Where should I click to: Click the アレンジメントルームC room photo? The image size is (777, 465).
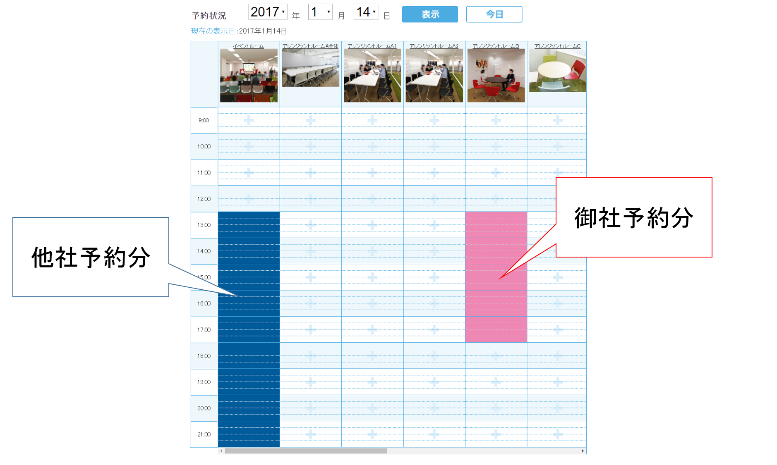(557, 70)
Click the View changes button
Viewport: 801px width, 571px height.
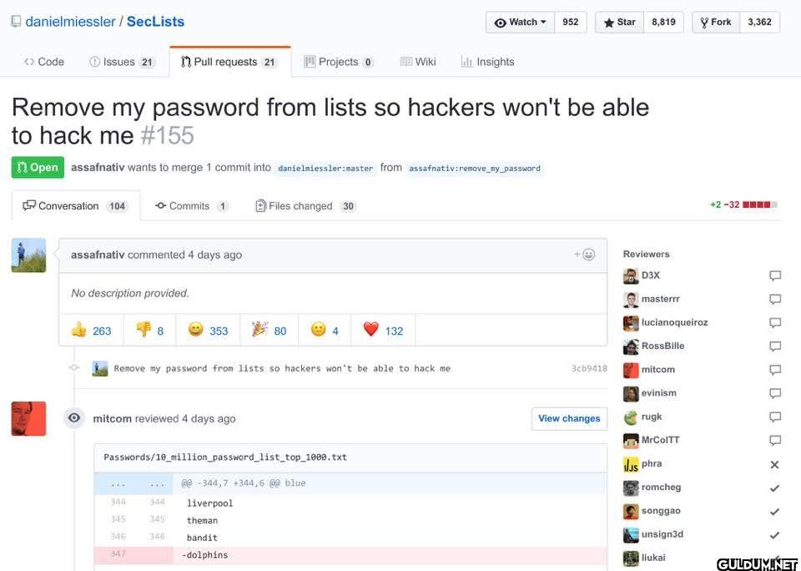[569, 418]
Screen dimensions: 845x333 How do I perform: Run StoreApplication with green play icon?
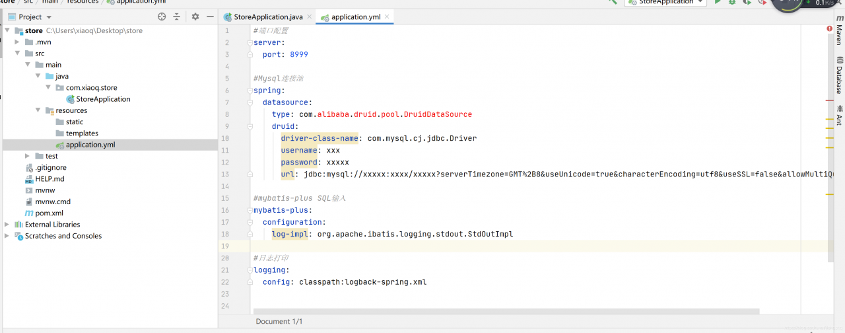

· · ·

- _Task to carry out_
In the records above, find the line that contains "Viewport: 801px width, 571px height." and retype it and all lines after it exactly, leaving out any pictures.

- _Result_
Viewport: 801px width, 571px height.
[569, 418]
Screen dimensions: 845x333 How do I perform: Run StoreApplication with green play icon?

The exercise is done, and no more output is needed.